I showed him the business card.

“What’s this?” he asked.

“My half-brother’s contact information.”

He turned the card over and swiped his thumb across the man’s name. A sweet sadness watered his eyes enough to make them glint as he handed the card back to me. “What do you think you’ll do with it?”

“I don’t know. Probably just hold on to it for now.” I tucked the card into the front of my dress, next to my heart. That felt like the right place for it.

My father pulled me into a side hug and kept his arm around me as we circled the room. We lingered beside the three-dimensional rendering of me as a very young child. I leaned my head on his shoulder.

“I can’t believe Mom thought these were anything less than beautiful,” I said.

“She saw what she was hardened to see.” He kissed my temple. “You know, I invited your mother to tonight’s show.”

I balked. “You’re kidding.”

“She told me to go fuck myself. I’d say that’s progress, considering she wasn’t even speaking to me a month ago.”

I hadn’t seen or spoken to my mother since the night she’d shown up at his apartment. “Why would you want her here? She’d hate all of this almost as much as you hate each other.”

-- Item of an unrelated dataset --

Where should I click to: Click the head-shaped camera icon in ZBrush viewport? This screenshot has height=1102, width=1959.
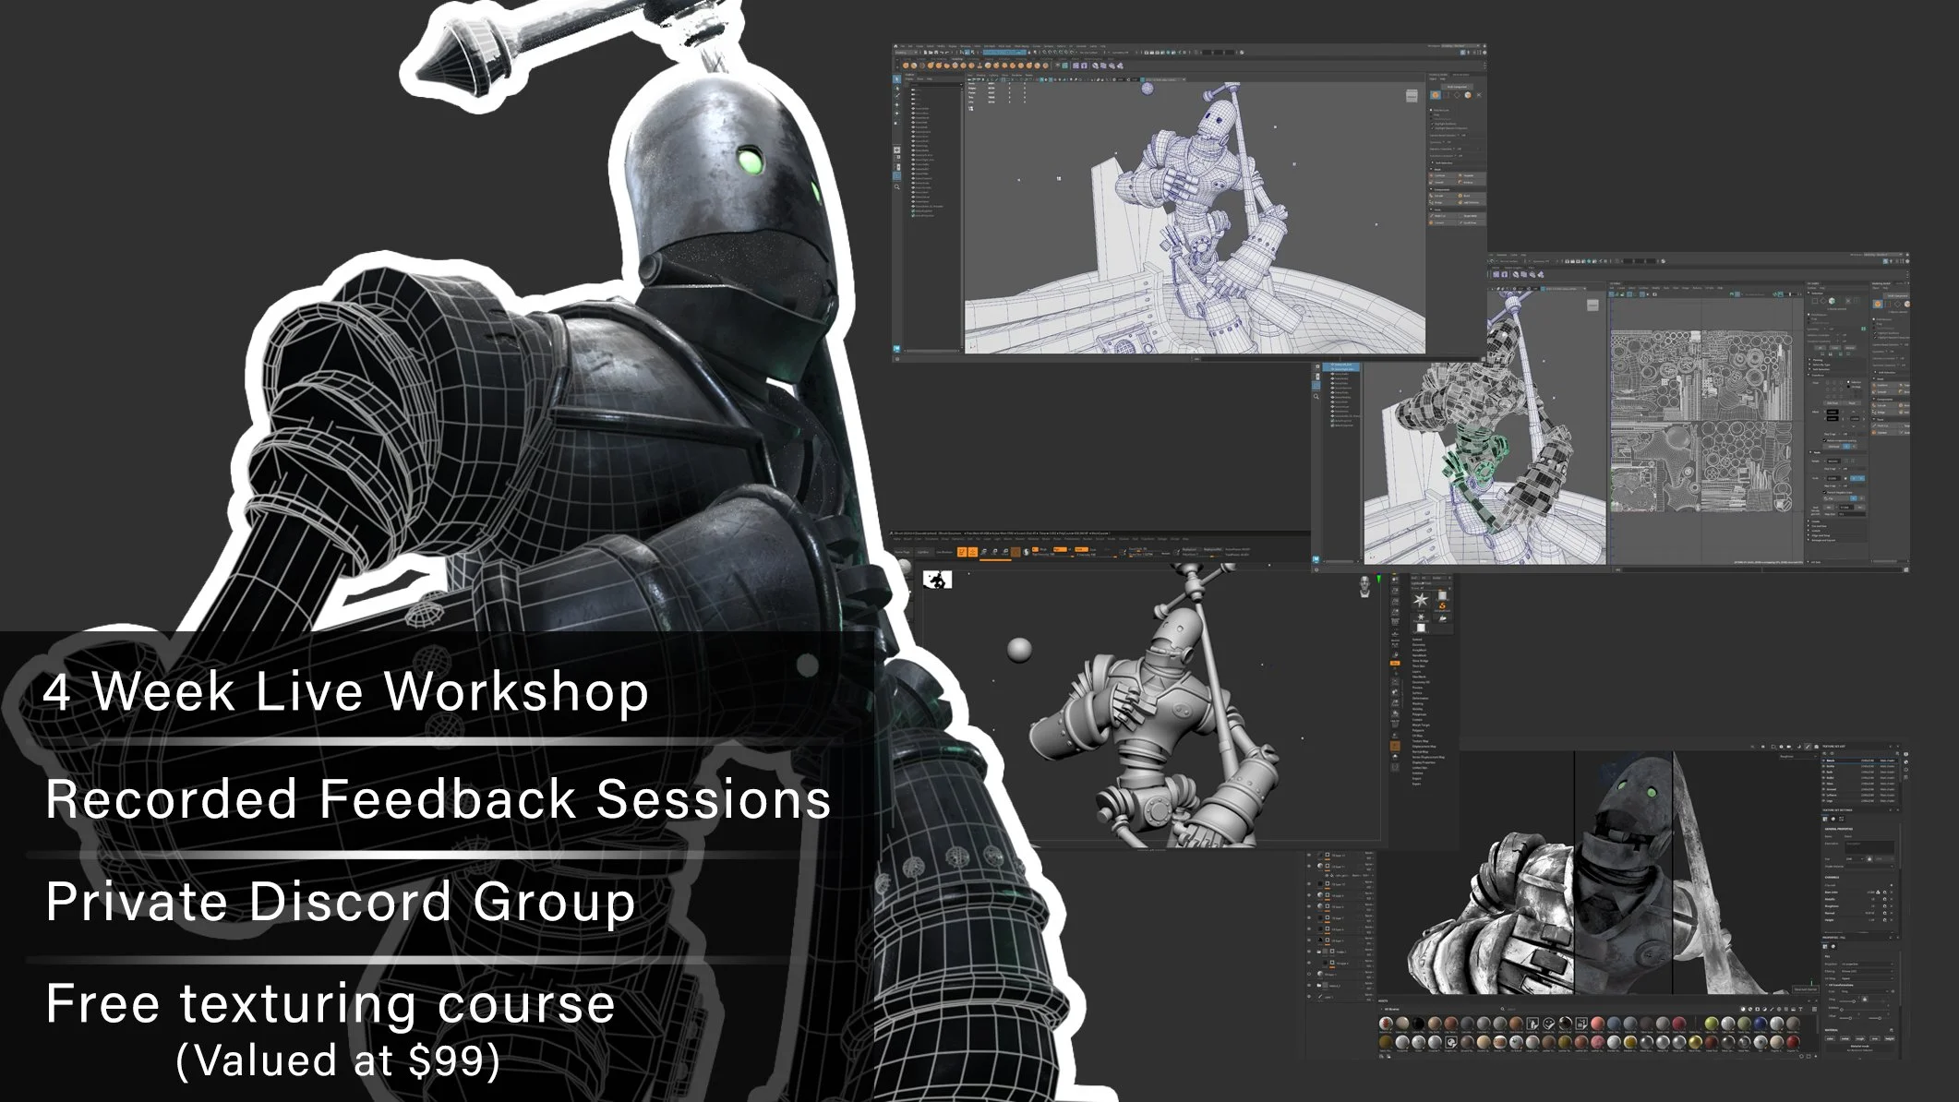pos(1364,587)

“I could never hate your mother.”

“Why not? She gave you plenty of reasons to.”

He stroked my arm. “Because she also gave me the greatest gift I could ever ask for. No matter how angry I get when I think about all the years of your life I missed, I’ll always be thankful for that.”

I gazed down at the miniature me on the floor. Round and sleepy and oblivious to all the pain and confusion that would inevitably follow. If my father could forgive my mother for driving him away from this child, maybe I could find it in me to forgive her, too. Because none of this, what we had now, would’ve been possible without my mother’s intervention.

She would never understand us. Most people wouldn’t. Our love wasn’t clear and crisp like a photograph. It was messy and abstract. It belonged on a canvas.

“Henry!” Michelle weaved her way through the throng, trailed by a short, bald man whom she introduced as a writer for ARTnews magazine. My father shook the man’s hand and presented me as his daughter, the inspiration for tonight’s exhibit, and a talented artist in her own right.

“I’d love to see some of your pieces,” the journalist said to me. “I’ve been following your father’s career for some time. I have to say, Henry, I think this might be your best work yet.”

My father thanked him and graciously answered all his questions. The journalist smiled like a little boy gazing up at his hero. As soon as he’d wandered off, my dad leaned in conspiratorially and said, “Don’t tell that guy, but he’s wrong.”

“About what?” I asked.

He kissed the shell of my ear and whispered, “The greatest thing I ever made was you.”